Resolution and Aspect Ratio are Killers. Most of these models have a fixed, and often low, resolution for images (e.g., 320px or 448px). Squeezing a high-resolution schematic or a wide-format dashboard into that tiny square loses a catastrophic amount of detail. Pre-processing is key: crop to the relevant part and resizing appropriately is not just a good idea, it’s mandatory for accuracy.
The Context Window is Your Real Bottleneck. Each image is converted into a bunch of tokens. A conversation with multiple high-resolution images can burn through your context window faster than a team of interns at an open bar. You’ll quickly hit a “max length” error. Be ruthless in your prompt design. Use fewer, more relevant images.
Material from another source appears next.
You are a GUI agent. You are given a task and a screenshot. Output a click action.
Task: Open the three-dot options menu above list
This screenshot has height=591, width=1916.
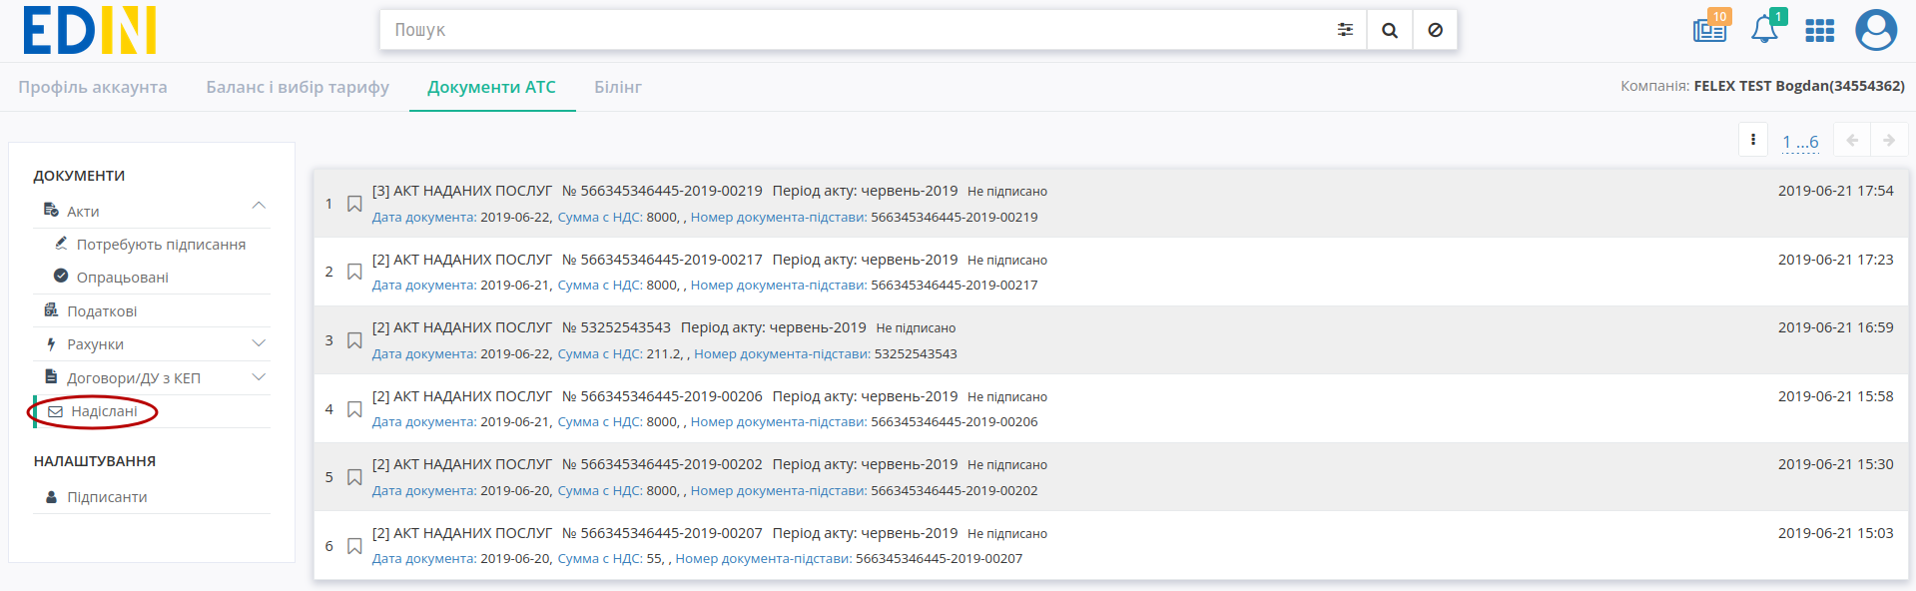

They Hallucinate. Especially on Text-in-Images. Ask a model to read text from a blurry screenshot or a handwritten note, and it will often just make something up that seems plausible based on the context. It’s a vision-language model, not an OCR system. For any task where precise text extraction is needed, you’re still better off running a dedicated OCR tool like Tesseract and then feeding the text into the model.

The designers made a questionable choice in standardizing on such low image resolutions, likely for computational ease. It’s the biggest practical limitation you’ll face. But despite the rough edges, these models are nothing short of revolutionary. They’re the first real step towards AI that can understand the chaotic, multimodal world the way we do.